PostPosted: Sat 02 Apr '16 10:19    Post subject: strange "deep path" entries in access.log? Reply with quote

Hi all from forum newbie Smile

I have many such strange entries in my /var/log/apache2/access.log:
Code:

40.77.167.21 - - [02/Apr/2016:05:35:03 +0800] "GET /~ckhung/index.php/a/a/b/al/b/al/b/al/b/svg/dl/b/tk/b/dg/c/s/b/pr/ HTTP/1.1" 200 4096 "-" "Mozilla/5.0 (compatible; bingbot/2.0; +http://www.bing.com/bingbot.htm)"
40.77.167.21 - - [02/Apr/2016:06:35:24 +0800] "GET /~ckhung/index.php/a/a/b/al/b/al/b/al/b/svg/p/algotutor/b/svg/b/al/mm/c/l/ HTTP/1.1" 200 4097 "-" "Mozilla/5.0 (compatible; bingbot/2.0; +http://www.bing.com/bingbot.htm)"
40.77.167.21 - - [02/Apr/2016:08:50:14 +0800] "GET /~ckhung/index.php/a/a/b/al/b/al/b/al/b/svg/p/algotutor/s/c/v/c/mentor/c/p/toy/ HTTP/1.1" 200 4100 "-" "Mozilla/5.0 (compatible; bingbot/2.0; +http://www.bing.com/bingbot.htm)"
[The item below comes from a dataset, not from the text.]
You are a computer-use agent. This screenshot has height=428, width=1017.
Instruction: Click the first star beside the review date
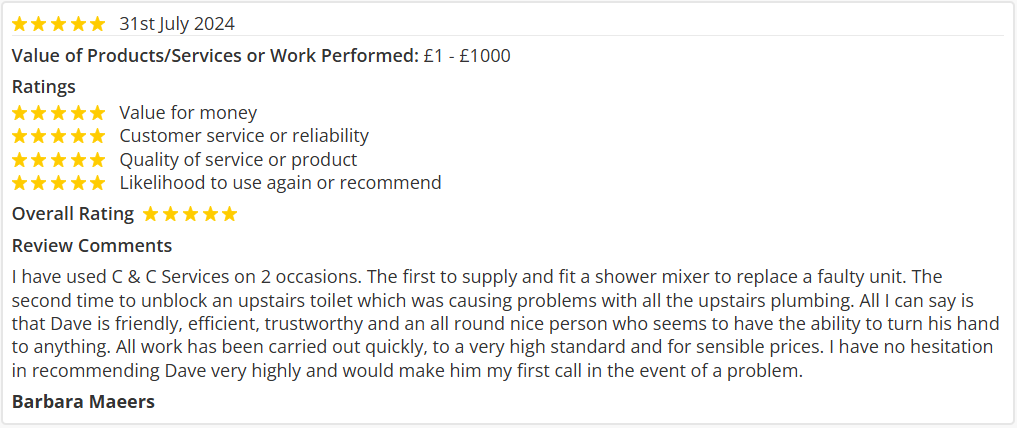pos(20,23)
As you can see there are 20 (sometimes up to 30!) levels of subdirectories in the path. But in fact the deepest of my documents is only at 5 levels deep (e.g. /~ckhung/i/jq/presentation/images/structure )

Initially I thought it was just an annoying but harmless harvester making some honest mistakes. But on second thought it just doesn't look right since this IP repeatedly access such nonsense deep paths and rarely any other meaningul short/shallow paths. I can't find any such discussions by googling. So here are a few questions:
1. Did you see similar things in you access.log?
2. Is there some known apache (old?) vulnerability related to this kind of requests?
3. According to the host command and also according to http://whatismyipaddress.com/ip/40.77.167.21 this IP belongs to Microsoft. Is there a reasonable explanation for that?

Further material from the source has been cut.